On the primary Pedals page, I talked about the Zvex Box of Rock being the pedal that began my journal into the boutique world of pedals. There was just something about it’s sub-heavy crunch that sat right in the core of my musical soul. It was right as rain.
I used the Box of Rock on the 2011 version of Zombies and really loved where it sat in the mix and how it sounded when isolated. The Box of Rock was an integral part of my movement towards more low and mid-gain sounds. Unfortunately, as things sometimes go, money was needed and the Box of Rock was one of the first, and easiest, things to go. I knew I’d miss it, but I could always buy another one later on down the road.
Somewhere along the line (at least 2011 according to the instruction manual), Zvex released a couple of pedals: the Distortron and the Mastotron, which were in basic enclosures. I’ve never had the chance to play around with the Mastotron, but the Distortron definitely caught my attention. It is the distortion side of the Box of Rock, but with some modifications that adds some versatility to pedal.
For all the complaints the Box of Rock had regarding how bass-heavy it could be, the Distortron features a “SUBS” switch which allows you to dial in less bass. I generally kept mine set on 2, but occasionally set it to 3 to achieve full Box of Rock goodness. The Distortron (and by extension the Box of Rock) are both considered to be “Marshall-in-a-box” (or MIAB) pedals, but are based on an older model Marshall with less gain on tap. The “HI” gain setting fixed that.
Why Did I Choose It?
A few years ago, I had the opportunity to pick up my Distortron for the awesome price of $54 at a local guitar Guitar Center.

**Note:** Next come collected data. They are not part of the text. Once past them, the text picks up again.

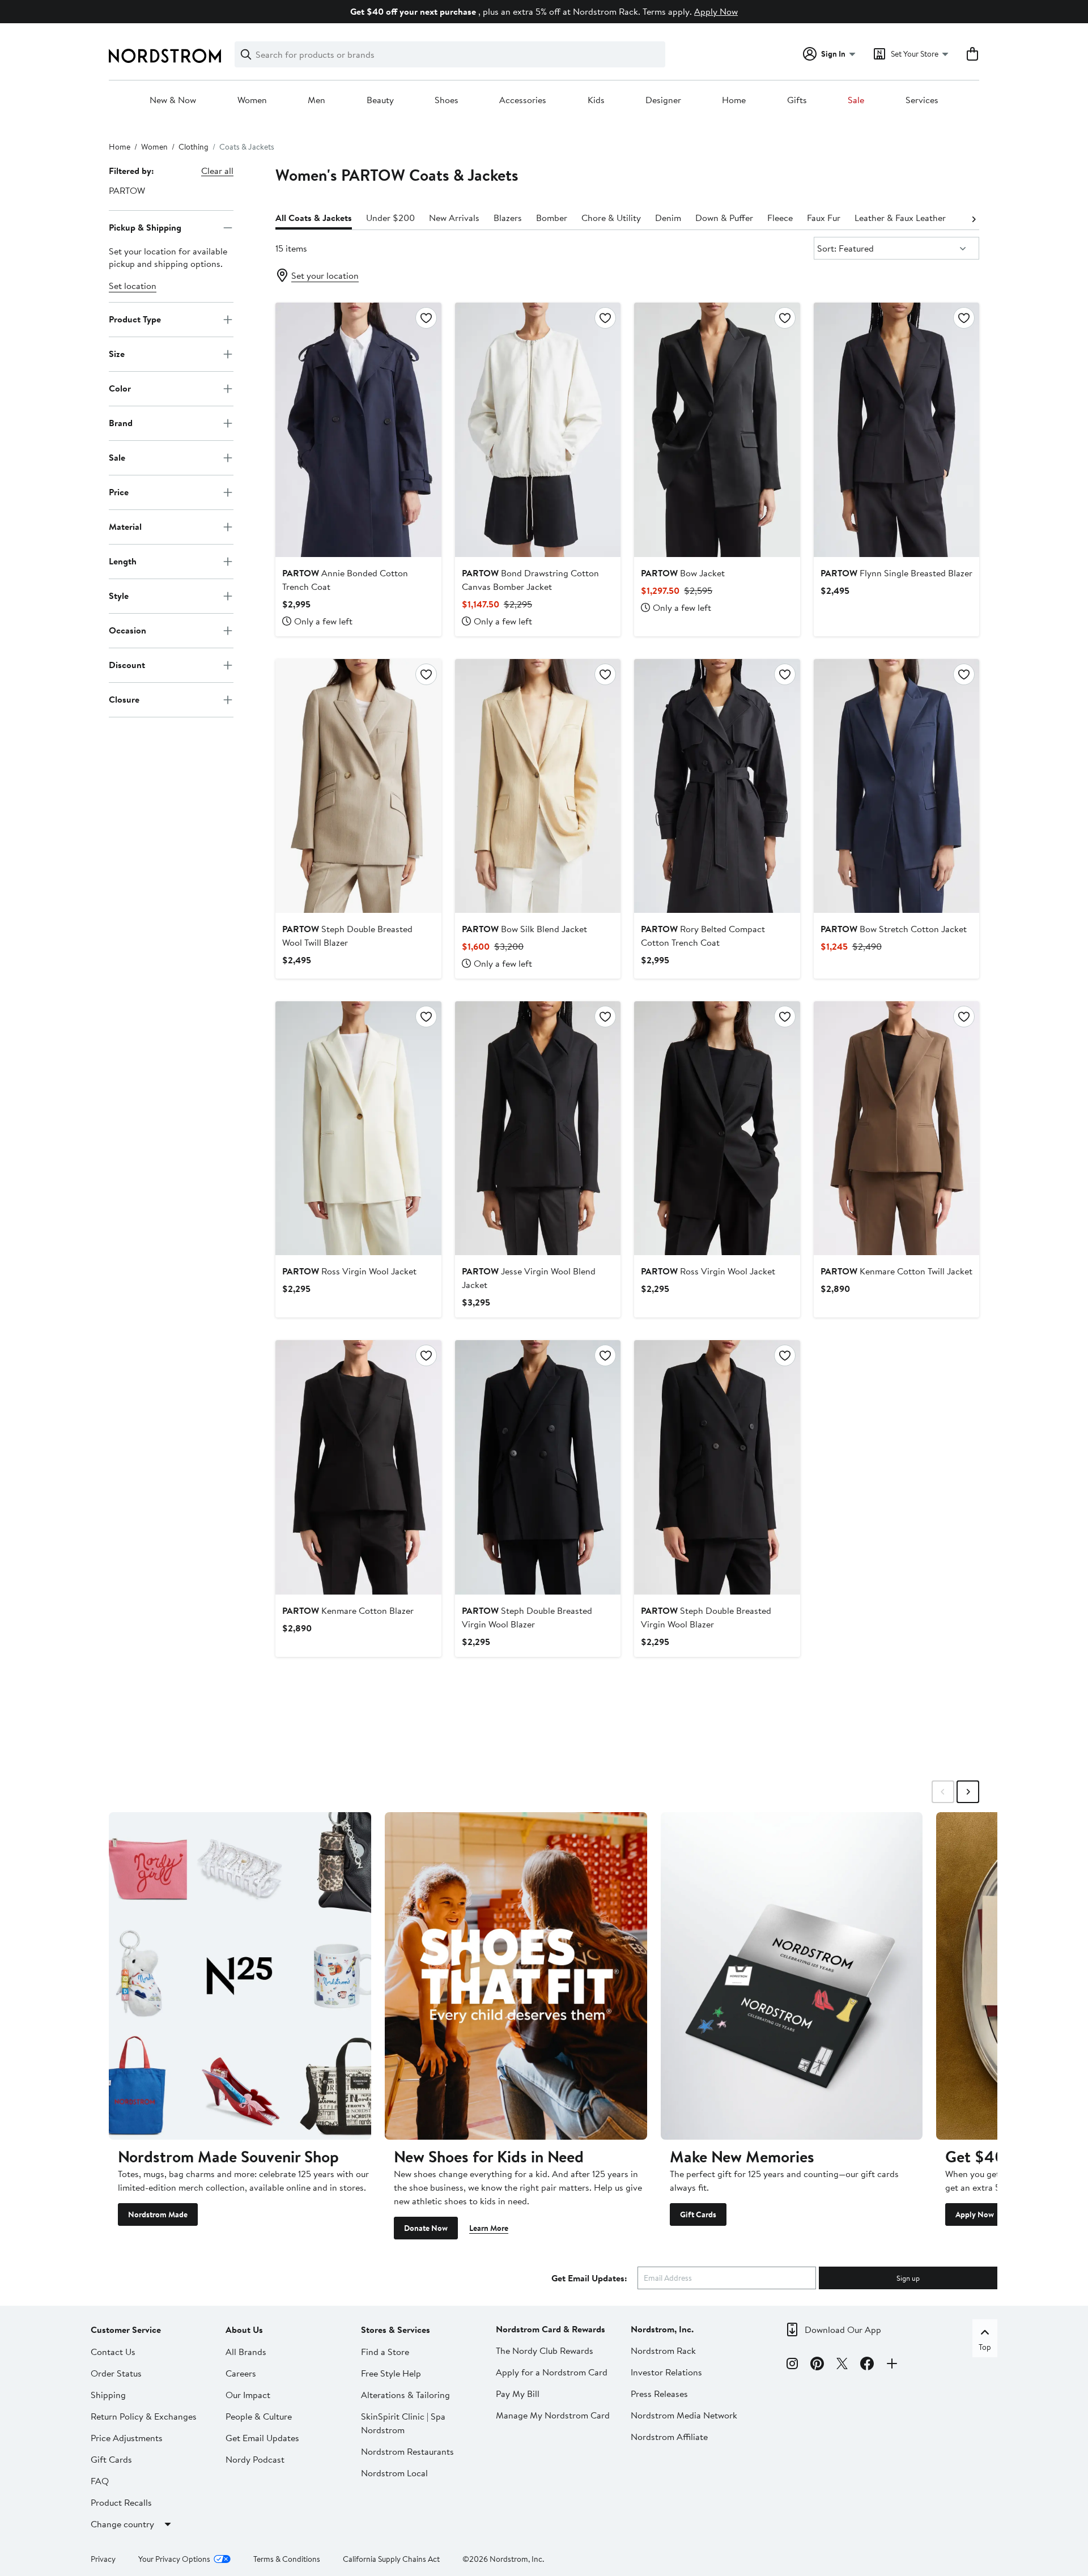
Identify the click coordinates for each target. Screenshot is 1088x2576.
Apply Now (716, 11)
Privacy (103, 2559)
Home (734, 100)
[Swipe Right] (968, 1791)
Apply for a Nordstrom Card (551, 2372)
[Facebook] (867, 2365)
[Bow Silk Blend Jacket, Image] (537, 786)
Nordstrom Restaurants (407, 2451)
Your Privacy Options (174, 2559)
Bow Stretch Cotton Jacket (894, 929)
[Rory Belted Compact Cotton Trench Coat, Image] (717, 786)
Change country (122, 2524)
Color (120, 388)
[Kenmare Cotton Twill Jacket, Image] (896, 1128)
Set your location (325, 275)
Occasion (127, 630)
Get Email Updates (262, 2438)
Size (117, 353)
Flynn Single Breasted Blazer (896, 573)
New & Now (173, 100)
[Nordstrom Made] (240, 1976)
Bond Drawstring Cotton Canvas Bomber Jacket (530, 580)
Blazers (508, 217)
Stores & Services (395, 2329)
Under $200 (390, 217)
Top (985, 2347)
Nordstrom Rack (663, 2350)
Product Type (135, 319)
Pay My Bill (517, 2393)
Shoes (446, 100)
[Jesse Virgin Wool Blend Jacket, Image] (537, 1128)
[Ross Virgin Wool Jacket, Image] (358, 1128)
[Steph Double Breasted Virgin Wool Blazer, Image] (537, 1467)
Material (125, 526)
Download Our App (843, 2329)
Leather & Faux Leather (900, 217)
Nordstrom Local (394, 2473)
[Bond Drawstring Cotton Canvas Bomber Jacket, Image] (537, 429)
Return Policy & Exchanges (144, 2416)
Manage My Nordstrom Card (553, 2415)
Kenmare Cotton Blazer (348, 1610)
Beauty (380, 100)
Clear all (217, 170)
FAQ (100, 2481)
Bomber (551, 217)
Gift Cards (698, 2214)
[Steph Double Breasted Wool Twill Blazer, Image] (358, 786)
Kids (596, 100)
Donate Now (426, 2228)
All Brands (246, 2351)
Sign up (908, 2278)
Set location (132, 285)
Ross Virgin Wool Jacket (349, 1271)
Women (252, 100)
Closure (124, 699)
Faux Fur (823, 217)
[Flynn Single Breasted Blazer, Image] (896, 429)
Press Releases (659, 2393)
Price (119, 492)
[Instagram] (792, 2365)
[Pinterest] (817, 2365)
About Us (244, 2329)
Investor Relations (666, 2372)
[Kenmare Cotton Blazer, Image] (358, 1467)
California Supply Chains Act (391, 2559)
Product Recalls (121, 2502)
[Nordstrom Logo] (165, 56)
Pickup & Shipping (145, 227)
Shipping (108, 2394)
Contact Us (113, 2351)
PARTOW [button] (127, 190)
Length (123, 561)
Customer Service (126, 2329)
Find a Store (385, 2351)
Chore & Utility (611, 217)
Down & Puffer (724, 217)
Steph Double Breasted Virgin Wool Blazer (527, 1617)
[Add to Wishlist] (426, 318)
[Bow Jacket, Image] (717, 429)
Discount (127, 664)
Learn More (488, 2228)
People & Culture (259, 2416)
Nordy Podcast (255, 2459)
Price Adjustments (127, 2438)
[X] (842, 2365)
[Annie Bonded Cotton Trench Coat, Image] (358, 429)
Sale (856, 100)
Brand (121, 422)
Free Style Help (391, 2373)
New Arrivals (454, 217)
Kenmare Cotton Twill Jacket (896, 1271)
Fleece (780, 217)
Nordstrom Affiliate (669, 2436)
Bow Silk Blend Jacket (524, 929)
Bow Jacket (683, 573)
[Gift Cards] (792, 1976)
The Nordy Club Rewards (544, 2350)
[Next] (973, 218)
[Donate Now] (516, 1976)
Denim (668, 217)
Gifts (797, 100)
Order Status (116, 2373)
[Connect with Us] (892, 2365)
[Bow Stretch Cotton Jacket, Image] (896, 786)
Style (119, 595)
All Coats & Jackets (313, 217)
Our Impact (248, 2394)
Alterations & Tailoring (405, 2394)
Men (316, 100)
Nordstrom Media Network (684, 2415)
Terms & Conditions (286, 2559)
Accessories (522, 100)
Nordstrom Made (158, 2214)
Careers (241, 2373)
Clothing (193, 146)
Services (922, 100)
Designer (663, 100)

I actually didn’t buy it the first time I saw it at that price, partially because it still had the police hold on it (used gear can’t be sold right away in the event that it’s been stolen), but went back a few days later when I realized just how good a deal it was.
It was the drive side of what might be my favorite drive pedal and it was $54. That was a no brainer
Here’s a classic (circa 2009) Andy from his ProGuitarShop.com days. Man, his demos have come a long way, and this one is still a great representation of what the pedal does.
Why Did I Get Rid of It?
The Zvex Double Rock. That’s why. The Double Rock has two drive channels in one enclosure. It sacrifices the GAIN switch for the ability to switch either side between a drive and a boost AND it has the SUBS switch. This means you can make the Double Rock into a Box of Rock, but cut the subs. You can then stack it with another Distortron engine and get the extra gain. You can make both sides a boost. Or run a boost into the gain. It’s versatile and I was able to get one of the handpainted purple versions. It is my desert island pedal.

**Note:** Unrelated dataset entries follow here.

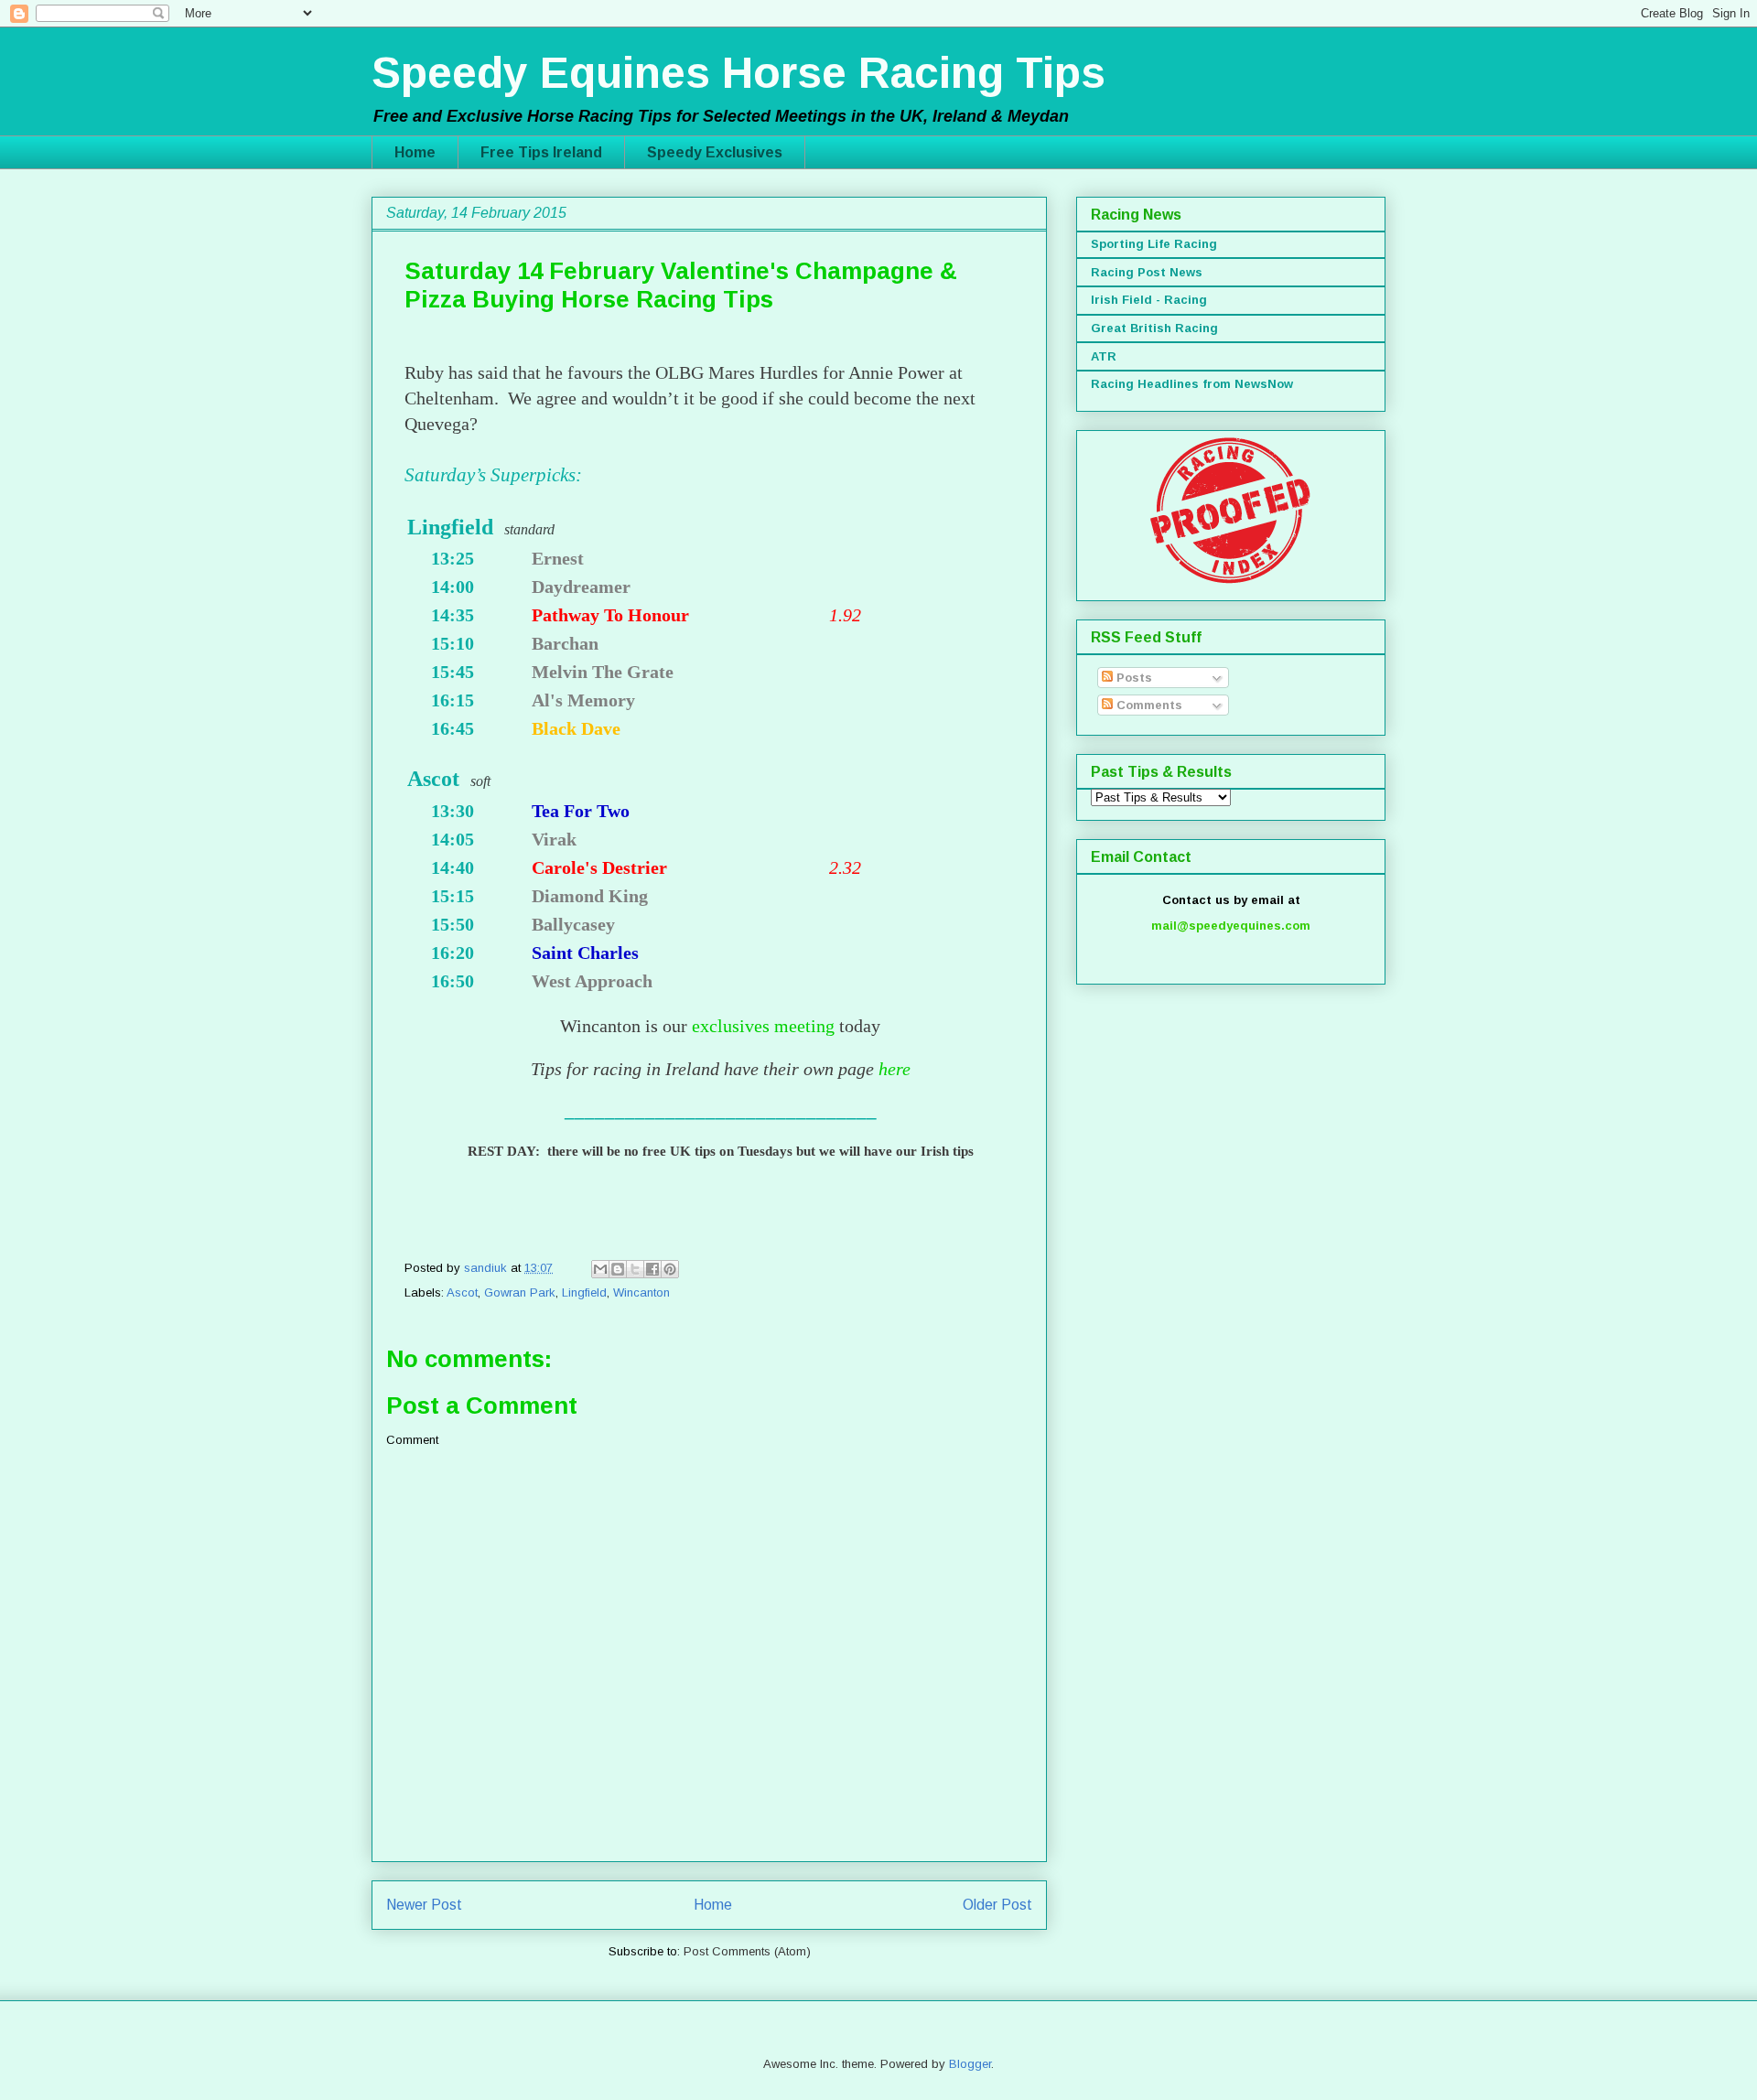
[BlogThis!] (618, 1269)
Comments (1147, 705)
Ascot (462, 1292)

I sold the Distortron to JD. He deserves to have a kickass pedal on his board. He has others that he might like more, but the Distortron is like Old Faithful. You know what you’re getting, it’s a classic sound, and it’s right as rain.
Would I Suggest It?
Without a single hesitation. The Marshall sound is classic for a reasons. Sure, the horizontal footprint of the pedal might seem awkward, and, sure, it might not have top jacks, but these are minor details. I absolutely love the way the Distortron/Box of Rock/Double Rock sound. If you could get one for the insane price of $54 like I did, you best do it.